Depending on which version you have, there are tools or arcpy functions which can return "geodetic"-based areas and distances. Here's a link to a blog post discussing the calculation of the geodesic-based areas in the field calculator.

If you want the data stored in a equal area projection, you could design your own. Albers is a conic projection or cylindrical equal area would work. 

If you want to stick with transverse Mercator, I would do a custom one with the central meridian at -117. If you leave the scale factor at 1.0, the central meridian will have no distortion. Otherwise, adding a scale factor, like 0.9996, will move the no-distortion lines out away from the central meridian. UTM zones were designed to be no worse than 1:2500 (which occurs along the central meridian and the zone edges).

Melita

EvanMorgan2
New Contributor II

Thank you guys for the responses. I would like to stick with the standard UTM Zone 10 which fits most of the features inside, only a small portion of the features reside in zone 11. If the error that is produced is not minimal, then I would be willing to create a custom one with the central meridian at -117.

Thanks!

0 Kudos
ChrisDonohue__GISP
MVP Alum

Some general comments/visual:

If your data includes whole states, using only UTM 10 may be a bit problematic as Caliornia is split between UTM 10 and 11 pretty equally.

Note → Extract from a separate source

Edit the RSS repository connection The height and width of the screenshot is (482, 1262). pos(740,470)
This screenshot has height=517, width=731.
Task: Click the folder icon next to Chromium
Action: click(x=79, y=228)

Source:  https://www.google.com/search?q=Teale+Albers&ie=utf-8&oe=utf-8 

The common solution at the California state level is to use the Teale Albers projections.  Also, as mentioned in the picture above, some folks use a custom "UTM 10.5".

http://spatialreference.org/ref/sr-org/california-teale-albers-nad27-projection/prettywkt/ 

http://spatialreference.org/ref/sr-org/10/prettywkt/ 

I'd consider what Melita Kennedy suggested.